Another stellar assortment of on-the-go projects, straight from our readers' sheds to you


FJ Holden
Nathan Sonneveld

“MY FJ is being built into an old-school cruiser, and so far I’ve done all the work myself. I’m going for full Queensland rego, so I’ve been working closely with Dr Tim who has been giving me plenty of advice.

I can only go up to a 4.0L engine due to the rules here in Queensland, so I was initially thinking about a Toyota V8 to power it, but it’s too new-school technology for me, so it will run a 202 red motor with twin carbs. Other plans include a full custom chassis, two-door conversion with 150mm-lengthened front doors, welded and widened rear guards, a roof chop, rear tubs and a shortened Commodore diff.

The rear suspension is a parallel four-link with a Panhard bar and Slam Specialties RE-7 airbags, while the HR front end will be running VT hubs, drop spindles and Slam Specialties RE-6 ’bags. I’ve actually just got a VB steering rack last weekend that I’ll shorten up, and a Rod Shop chrome steering column.

I’m hoping for Wilwood brakes all ’round and possibly an under-dash booster. Paint will be Root Beer Kandy, with a nice tan interior. It’ll be a sweet little six when I’m done.”

HR Holden ute, Nissan Silvia 200SX & Nissan D22 Navara
Craig McKenzie

“DURING iso we’ve been working on three cars. We have an S14 Silvia from back in the early 2000s known as GGHO5T, which we are in the process of rebuilding, fixing up imperfections and building a new motor. We are also working on our D22 Nissan Navara mini-truck, which will run a Holden 308 and have suicide doors and a full-custom tubbed rear end.

Lastly, we have been working alongside Custom Body & Automotive on our HR Holden ute, which is the ex-Ditch Jones ute that has been on the cover of Street Machine (Apr ’07) and won multiple awards around Australia. We are making drastic changes to the look and style, refining the entire car from top to bottom to be ready for unveiling at Summernats 34.

With major changes comes a new name: 1FATHR. It’ll have a full colour change with a stripe down the sides, new trim and other bits and pieces to be revealed at Summernats.”

Honda Dax
Paul Felis

“MY 10-YEAR-OLD SON Memphis and I got this Honda Dax build finished off during iso. When we bought it we had to strip most of it down and put it back to stock, before tearing it all down again to put all the custom goodies on.

Although we didn’t build the bike from scratch (that credit goes to Alan), Memphis learned the names of the tools needed and the skills required to disassemble and reassemble everything, as well as how it all works. I supervised and guided him while he did the work.

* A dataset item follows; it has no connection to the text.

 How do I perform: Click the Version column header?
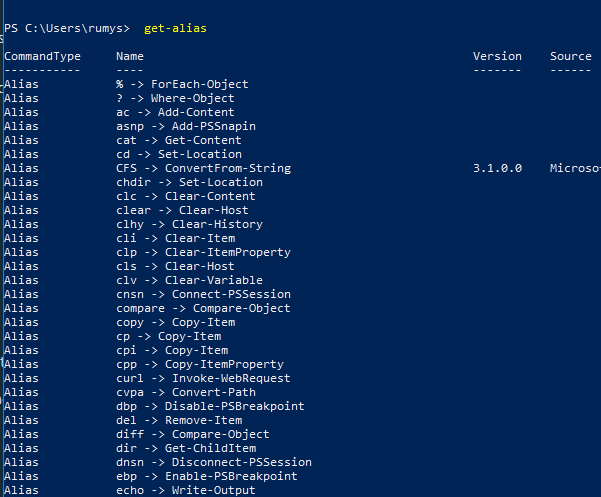tap(497, 56)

Now it’s finally on the road and ready to cruise!”

1968 VE Valiant ute
Zachary Todd

“MY VE ute belonged to my great uncle and was given to me by my great aunty; it’s known as ‘Uncle Tony’. It was originally sold to the Sydney municipal council as a pov-pack, base-model ute. It still has the slant-six, but with a mild cam, an old Cain twin-carb manifold and a bit of compression, and retains the three-on-the-tree. I’ve driven it to Chryslers On The Murray the last three years, but this year it ended up on the trailer with ‘Uncle Rodney’ knocking. So I’m now in the process of rebuilding it; we will paint the bay, give it some more go-fast stuff and get it back down there next year.”

1967 XR Falcon
Travis Mohr

“MY ISO build is this XR wagon. I bought it once I knew I was having a baby boy on the way; I sold my ’73 F100 to fund it. I’ve pulled the old 200ci in favour of a 351ci, a C4 trans and a 28-spline, disc-brake Borgy in the back.

It has fresh trim, but I’m still waiting on the back seats, dash and door cards. I’ve laced and flaked the roof but am leaving the patina on the rest.

I’ve included all new suspension and bushes throughout for a fresher ride, along with XF power steering. I hope to have it back on the road by the time you read this.”

1968 Holden HK GTS Monaro
Perry Ormsby

“I’VE modified cars for years, but this is my first full rebuild. I’ve owned the Monaro since 1995 and pulled it off the road in 1998, but I only got around to starting the rebuild in October last year. In January I was lucky enough to be in the USA to visit the Littlefield workshop and order a 6/71 blower.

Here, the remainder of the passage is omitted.